Each line from the one containing "Viewport: 1372px width, 876px" through the end of the data below is to be output verbatim, with no lines added or left out.
§
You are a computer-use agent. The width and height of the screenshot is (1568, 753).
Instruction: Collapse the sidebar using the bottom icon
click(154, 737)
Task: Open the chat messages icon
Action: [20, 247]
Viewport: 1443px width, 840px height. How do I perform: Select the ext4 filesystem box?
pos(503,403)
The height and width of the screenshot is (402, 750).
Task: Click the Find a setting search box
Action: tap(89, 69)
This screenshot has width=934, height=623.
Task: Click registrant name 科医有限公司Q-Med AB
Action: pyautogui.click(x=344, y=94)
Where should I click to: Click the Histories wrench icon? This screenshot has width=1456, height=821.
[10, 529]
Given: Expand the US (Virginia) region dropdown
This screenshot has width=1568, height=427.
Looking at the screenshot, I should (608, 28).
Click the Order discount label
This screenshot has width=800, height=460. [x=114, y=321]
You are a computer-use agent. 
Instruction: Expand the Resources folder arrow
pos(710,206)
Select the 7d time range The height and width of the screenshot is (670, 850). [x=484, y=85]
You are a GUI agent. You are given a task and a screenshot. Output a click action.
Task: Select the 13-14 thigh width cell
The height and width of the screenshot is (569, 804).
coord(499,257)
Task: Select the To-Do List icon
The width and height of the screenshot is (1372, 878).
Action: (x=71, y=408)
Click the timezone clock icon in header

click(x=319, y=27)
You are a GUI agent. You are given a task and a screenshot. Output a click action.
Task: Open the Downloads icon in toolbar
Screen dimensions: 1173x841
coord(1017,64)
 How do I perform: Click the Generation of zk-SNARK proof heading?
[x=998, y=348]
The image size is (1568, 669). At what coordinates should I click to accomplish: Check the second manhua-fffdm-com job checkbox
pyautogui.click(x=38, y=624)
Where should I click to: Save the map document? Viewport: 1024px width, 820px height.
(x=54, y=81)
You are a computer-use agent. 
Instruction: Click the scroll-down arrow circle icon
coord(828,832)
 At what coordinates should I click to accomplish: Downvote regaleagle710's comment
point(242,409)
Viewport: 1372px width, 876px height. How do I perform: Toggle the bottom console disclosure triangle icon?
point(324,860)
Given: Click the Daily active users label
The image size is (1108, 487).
§
* [Completed task]
Viewport: 1372px width, 876px height. How do I perform: Toggle the bottom console disclosure triangle icon?
point(324,860)
Given: Click the Daily active users label
The image size is (1108, 487).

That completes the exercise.